12 hari sebelum hari ulangtahun ibu, aku ditelepon oleh sebuah event organization. Mereka menawarkanku mengikuti kegiatan pameran produk sebuah perusahaan sambal lokal. Di acara itu, aku akan dibayar sebagai pembagi brosur dan sales promotion selama 10 hari berturut-turut. Rasa syukur tak pernah berkurang, lalu ku bayangkan sebuah persembahan untuk ibu dihari Ulangtahunnya.

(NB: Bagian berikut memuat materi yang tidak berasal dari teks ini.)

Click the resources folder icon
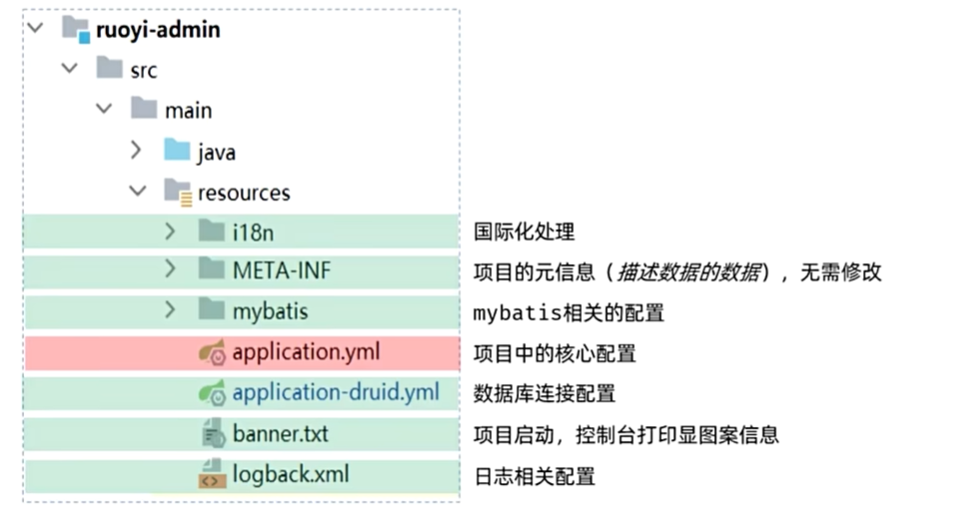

Pekerjaan sudah kujalani dengan senang hati sampai hari terakhirku bekerja. Gaji pun telahku terima. Bahkan aku mendapatkan bonus karena mampu menjual barang melebihi terget. sungguh bahagia aku dibuatnya, dan lagi-lagi bayangan persembahan untuk ibu makin nyata.
Esok harinya,
aku sudah bersiap untuk membeli sebuah persembahan yang sudah lama ibu inginkan. Sebuah cincin emas 24 Karat walaupun hanya 3 atau 4 gram. Namun tiba-tiba, saudaraku dari pesantren datang dan berkata bahwa dia ingin mengikuti ujian paket C untuk mendapatkan Ijazah Negara. Ibu memang berkata yang sebenarnya bahwa kami di rumah tidak memiliki uang cadangan untuk keperluan tersebut. Tapi sungguh, ibu sangat menginginkan saudaraku mengikuti ujian itu. Jadi, aku... sejujurnya dengan berat hati menyerahkan seluruh gajiku pada ibu, dan menceritakan semua pengalaman kerjaku.
Tak henti-hentinya kudengar dari bibir ibu panjatan rasa syukur. Aku tahu, meski ibu berkata bangga padaku, hatinya pasti merasa sedih. Entah apa pun alasannya, ibu berkata "ini rezekimu nak, ikutilah ujian itu." sambil memberikan uang yang sebenarnya akan menjadi hak ibu.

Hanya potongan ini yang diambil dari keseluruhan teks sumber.